====== Testo della pagina ======

Scienza

Le dipendenze sono malattie?

C’è una crescente consapevolezza sia nell’ambiente medico che in quello della giurisprudenza che molti comportamenti autolesivi e socialmente dannosi, dall’etilismo all’assunzione di stupefacenti, dalla tendenza compulsiva al gioco d’azzardo alla dipendenza da videogiochi, debbano essere considerati come malattie specifiche, vere e proprie sindromi costituzionali di dipendenza. Gli studi sono complessi e non completamente concordanti tra loro. Fare il punto sulla questione è abbastanza difficile, tanto più che le dipendenze aumentano con la disponibilità di stimoli sociali: un post recente su questo giornale citava la dipendenza da Internet.

======

| Le sue istruzioni |
Riporti senza alcuna modifica il tratto del testo della pagina che va da "C’è una crescente" fino a "dipendenza da Internet.". Faccia riferimento esclusivamente al testo della pagina.

====== Materiale fornito ======

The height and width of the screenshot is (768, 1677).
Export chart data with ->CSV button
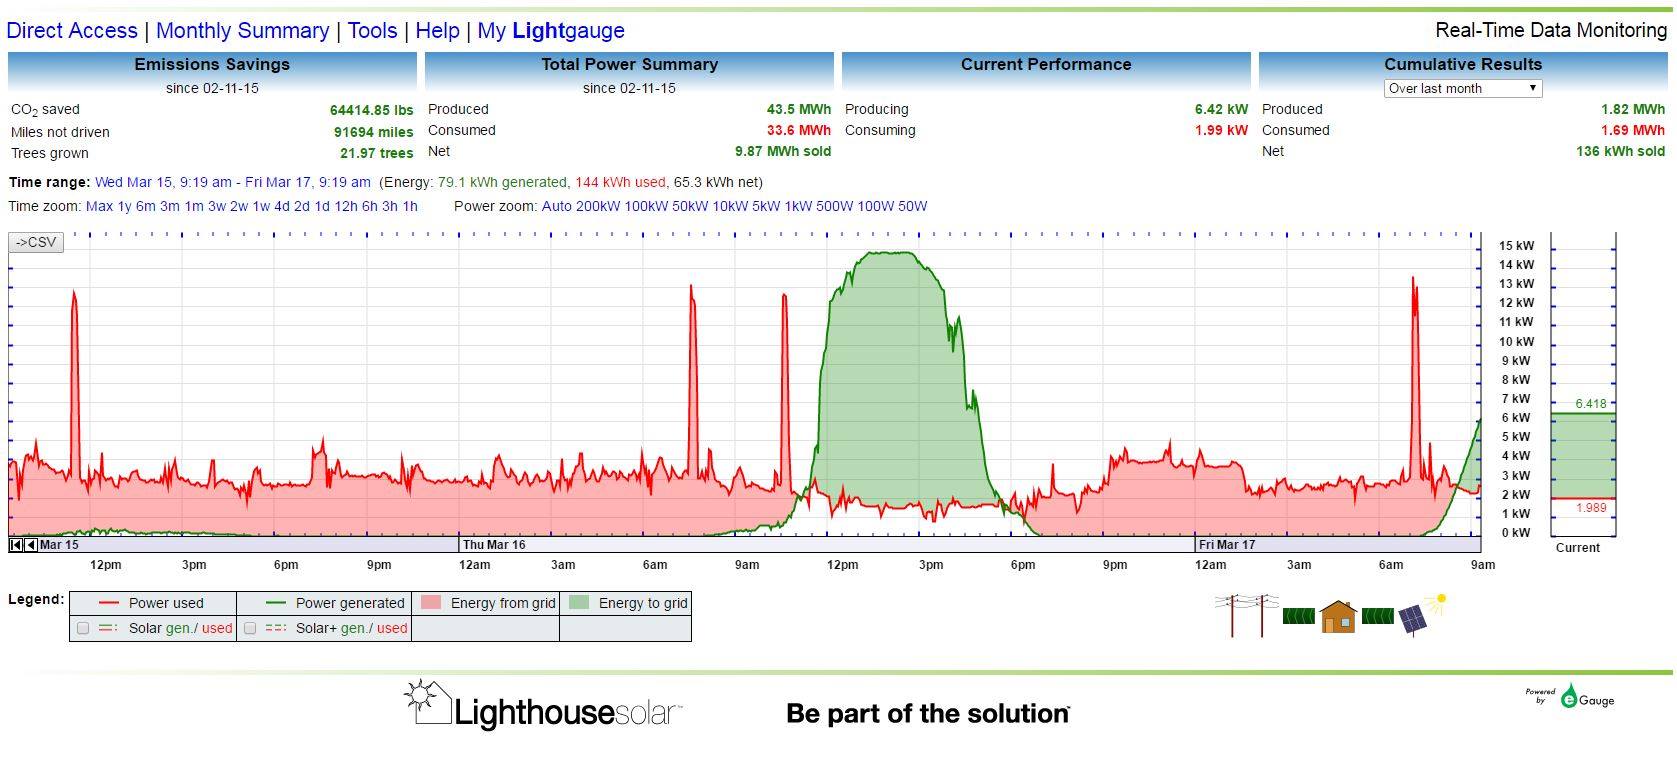(x=36, y=242)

======

| Risposta fornita |
C’è una crescente consapevolezza sia nell’ambiente medico che in quello della giurisprudenza che molti comportamenti autolesivi e socialmente dannosi, dall’etilismo all’assunzione di stupefacenti, dalla tendenza compulsiva al gioco d’azzardo alla dipendenza da videogiochi, debbano essere considerati come malattie specifiche, vere e proprie sindromi costituzionali di dipendenza. Gli studi sono complessi e non completamente concordanti tra loro. Fare il punto sulla questione è abbastanza difficile, tanto più che le dipendenze aumentano con la disponibilità di stimoli sociali: un post recente su questo giornale citava la dipendenza da Internet.